我最近两次遇到这个问题。 在一种情况下,我只是将输入数据帧更改为数组并且它可以工作。 对于第二个,我必须使用 test_df = test_df[train_df.columns] 重新对齐测试数据框的列名。 在这两种情况下, train_df 和 test_df 具有完全相同的列名。
我想我不明白你的评论@CathyQian ,那些train_df
/ test_df
稀疏吗? 另外,当您遇到这些问题时,您运行的是哪个版本的 xgboost?
@CathyQian xgboost 依赖于列的 _order_,这与此问题无关。
@ewellinger WRT 您的示例:在具有 10 个特征的数据上训练的模型不应接受具有 500 个特征的数据进行预测,因此会引发错误。 此外,从所有矩阵创建 DMatrices 并检查它们的 num_col 和 num_row 会产生预期的结果。
“稀疏问题”的现状是:
@warpuv对我
有同样的错误,密集的矩阵。 (来自最新 anaconda 的 xgboost v.0.6。)

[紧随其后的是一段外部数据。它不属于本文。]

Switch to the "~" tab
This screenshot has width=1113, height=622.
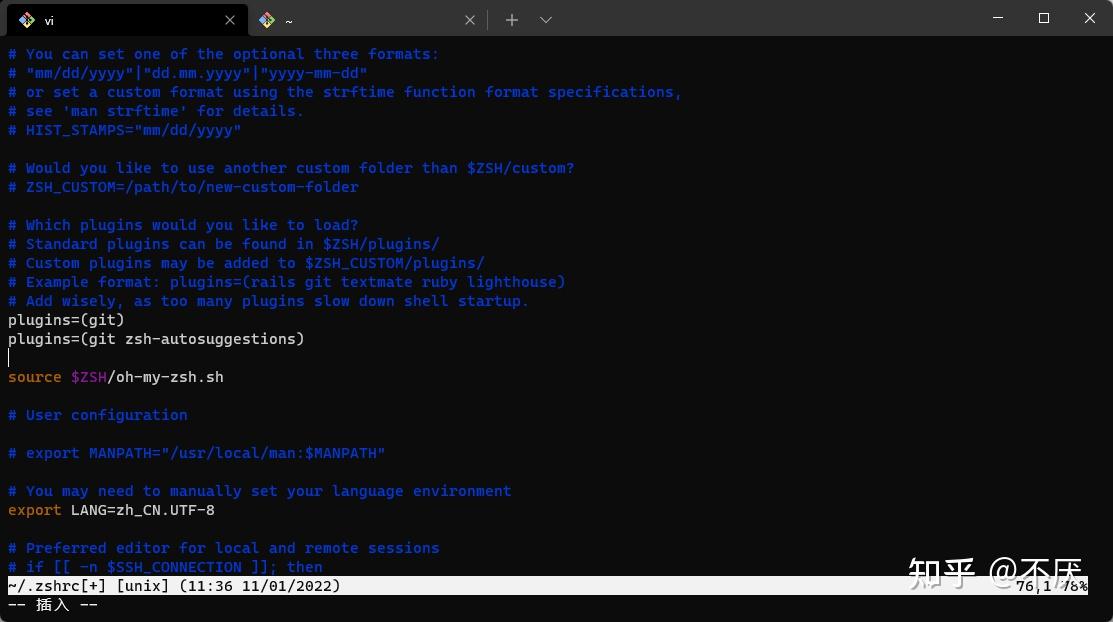click(350, 19)
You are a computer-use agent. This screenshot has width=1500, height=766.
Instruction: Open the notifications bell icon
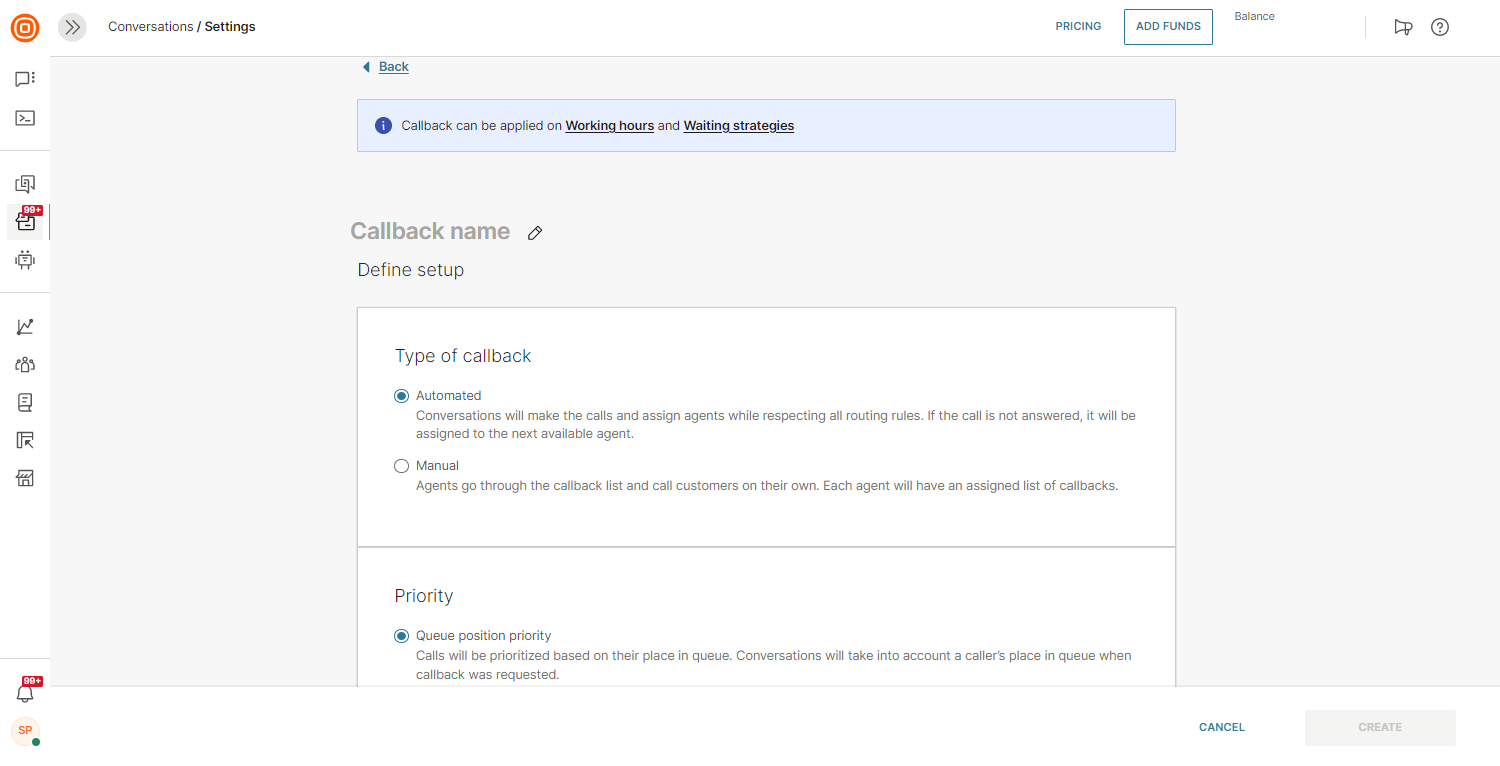pos(25,693)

当我对训练样本的不同特征子集运行多重回归时发生错误。
每次在拟合下一个回归之前创建新的模型实例都解决了这个问题。
- 尚未实现在将 libsvm 数据加载到 DMatrix 时指定预定义列数的参数。 欢迎志愿者贡献。
从 0.8 开始,这仍然不存在,对吗?
从 CSC 创建 DMatrix 会生成具有正确尺寸的对象,但当最后一行完全稀疏时,它可能会在训练或预测期间给出错误的结果 #2630。 我还没有时间正确修复那部分。
@khatilov #3553 修复了这个问题。
尚未实现在将 libsvm 数据加载到 DMatrix 时指定预定义列数的参数。 欢迎志愿者贡献。
@MonsieurWave对于此功能,对 dmlc-core 的小型拉取请求应该可以解决问题。 让我看看。
@hcho3 非常感谢。
现在,我通过让 libsvm 的第一行不那么稀疏来规避这个问题,即:甚至保存值为 0 的列。
最有用的评论
由于 DMatrix..num_col() 仅返回稀疏矩阵中非零列的数量,因此会出现问题。 因此,如果训练和测试数据具有相同数量的非零列,则一切正常。
否则,您最终会得到不同的功能名称列表,因为验证函数调用:
self._feature_names
对于稀疏矩阵是 None,并且因为 self.num_col() 只返回非零列的数量,一旦“to-be-预测”数据不同于训练数据中非零列的数量。还不知道,最好的地方是解决这个问题。